Exercise aim |
Search the listing for the string "agent". Copy every line that has it.

Provided data |
------------------------------------------------

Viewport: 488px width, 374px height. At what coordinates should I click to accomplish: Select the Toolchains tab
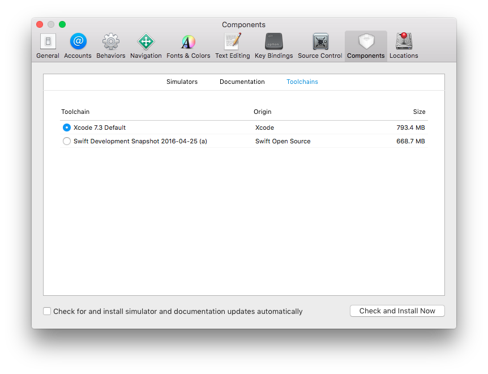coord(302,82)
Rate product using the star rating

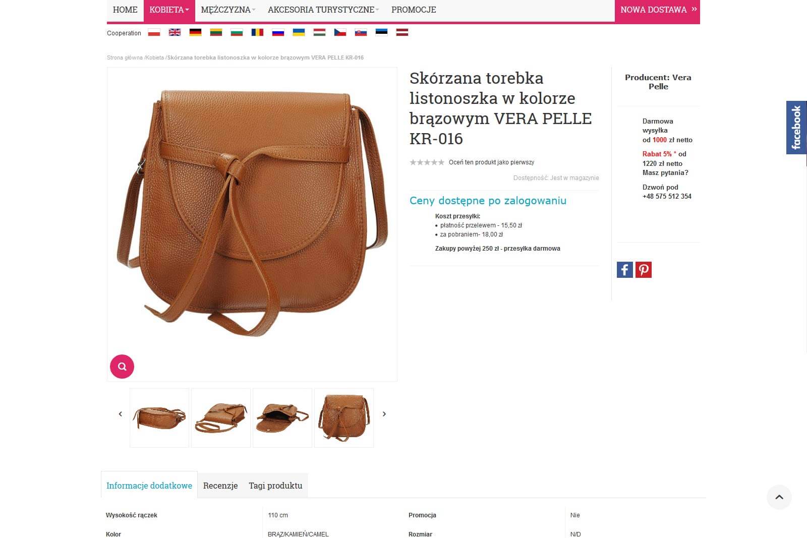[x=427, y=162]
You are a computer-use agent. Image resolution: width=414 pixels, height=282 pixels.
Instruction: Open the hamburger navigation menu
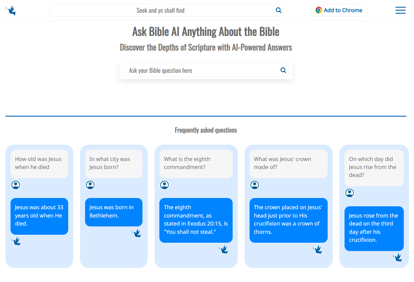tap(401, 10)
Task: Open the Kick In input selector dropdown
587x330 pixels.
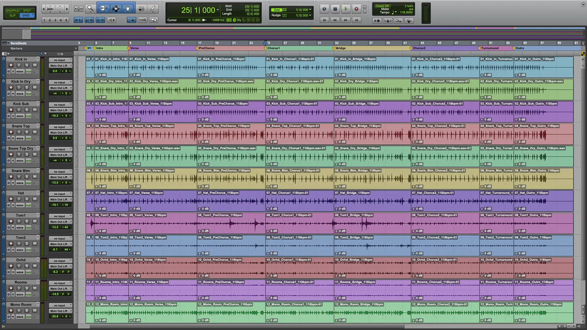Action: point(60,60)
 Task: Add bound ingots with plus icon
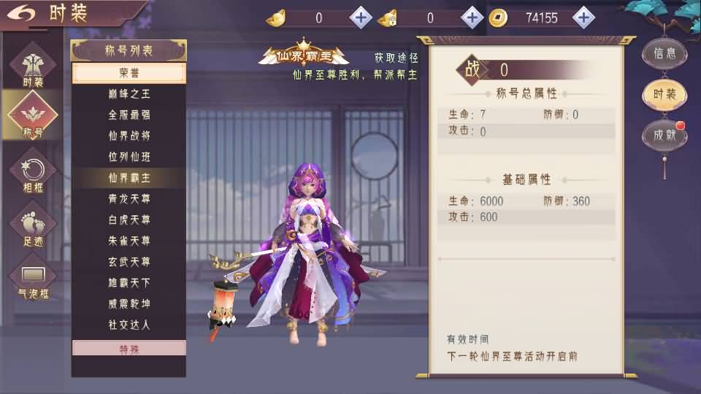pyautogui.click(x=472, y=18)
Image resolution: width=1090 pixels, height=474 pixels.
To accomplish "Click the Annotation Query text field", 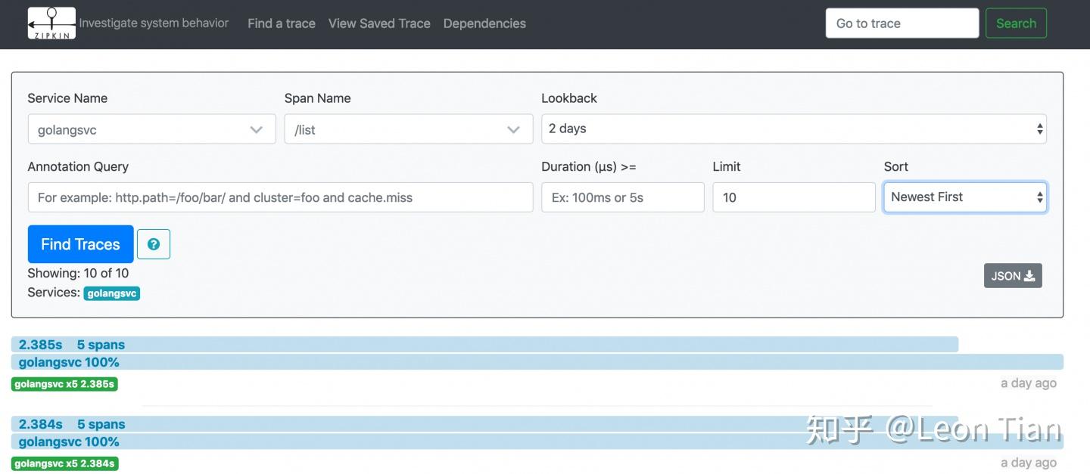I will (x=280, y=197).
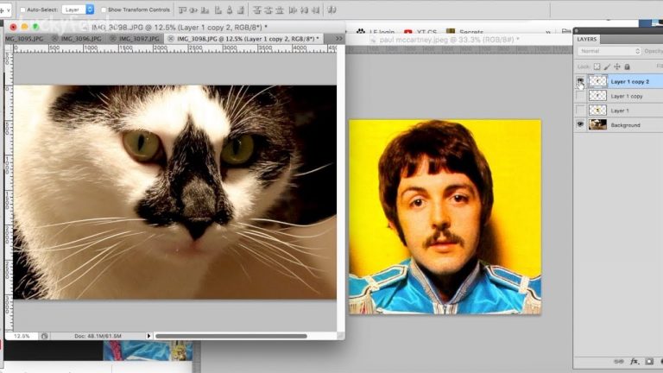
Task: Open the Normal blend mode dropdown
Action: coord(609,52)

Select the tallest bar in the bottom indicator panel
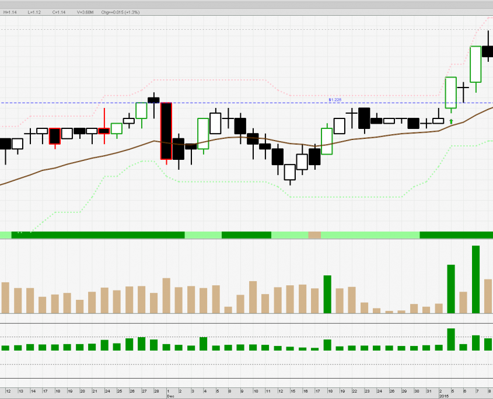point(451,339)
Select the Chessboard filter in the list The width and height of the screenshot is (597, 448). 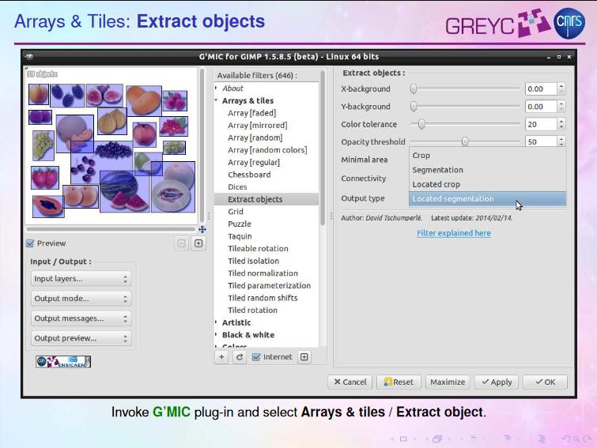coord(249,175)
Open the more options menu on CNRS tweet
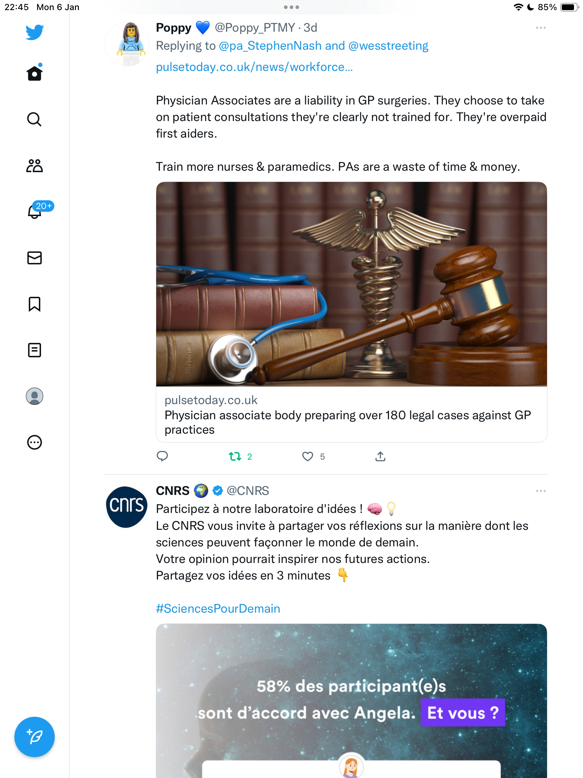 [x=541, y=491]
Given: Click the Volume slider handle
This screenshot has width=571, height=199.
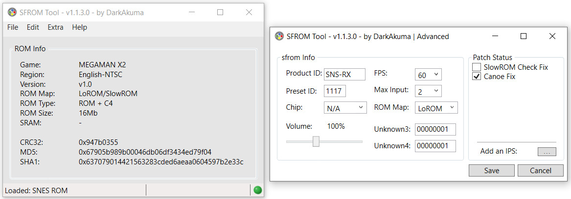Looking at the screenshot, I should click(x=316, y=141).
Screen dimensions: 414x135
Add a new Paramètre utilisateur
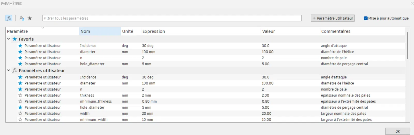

------------------------------------------------

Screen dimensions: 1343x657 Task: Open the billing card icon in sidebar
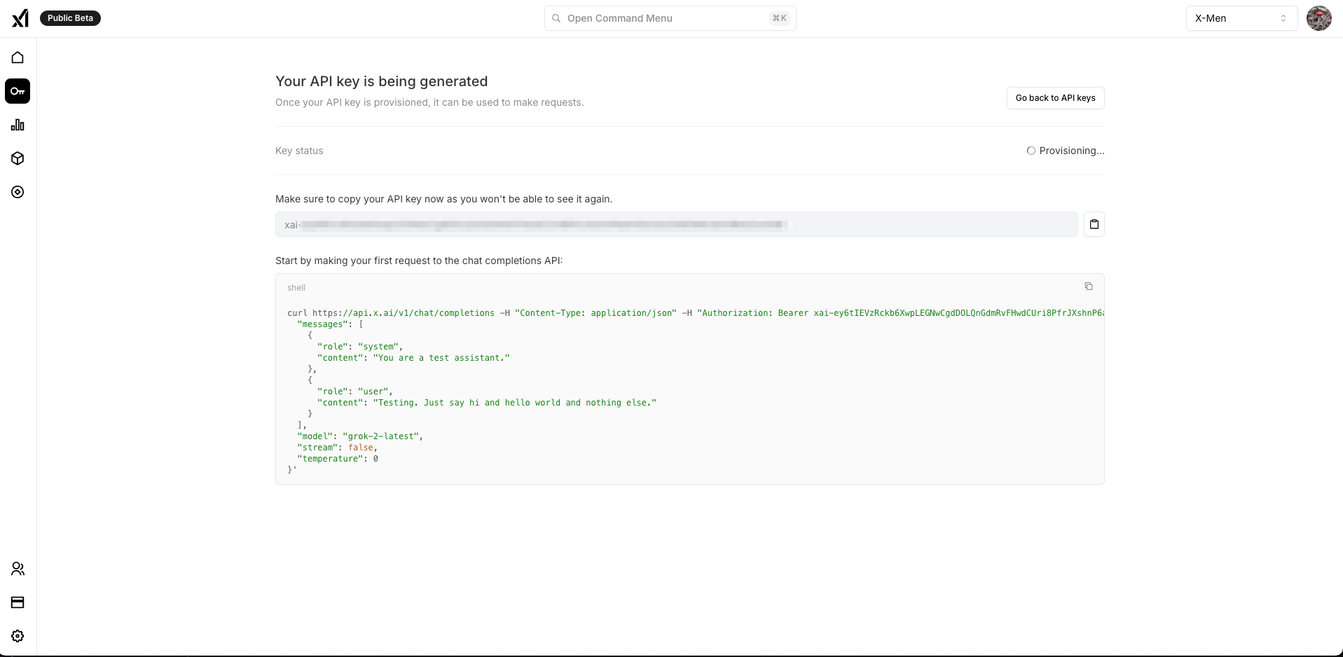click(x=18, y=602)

------------------------------------------------

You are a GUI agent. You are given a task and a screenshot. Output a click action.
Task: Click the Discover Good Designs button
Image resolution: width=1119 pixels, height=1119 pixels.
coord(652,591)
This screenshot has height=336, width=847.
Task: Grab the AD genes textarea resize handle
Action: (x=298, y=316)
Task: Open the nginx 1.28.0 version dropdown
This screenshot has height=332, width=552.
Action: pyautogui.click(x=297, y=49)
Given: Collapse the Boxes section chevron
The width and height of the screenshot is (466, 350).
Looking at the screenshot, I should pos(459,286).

------------------------------------------------

Exercise solution |
You are a computer-use agent. Image resolution: width=414 pixels, height=282 pixels.
You are a GUI agent. You are given a task and a screenshot. Output a click action.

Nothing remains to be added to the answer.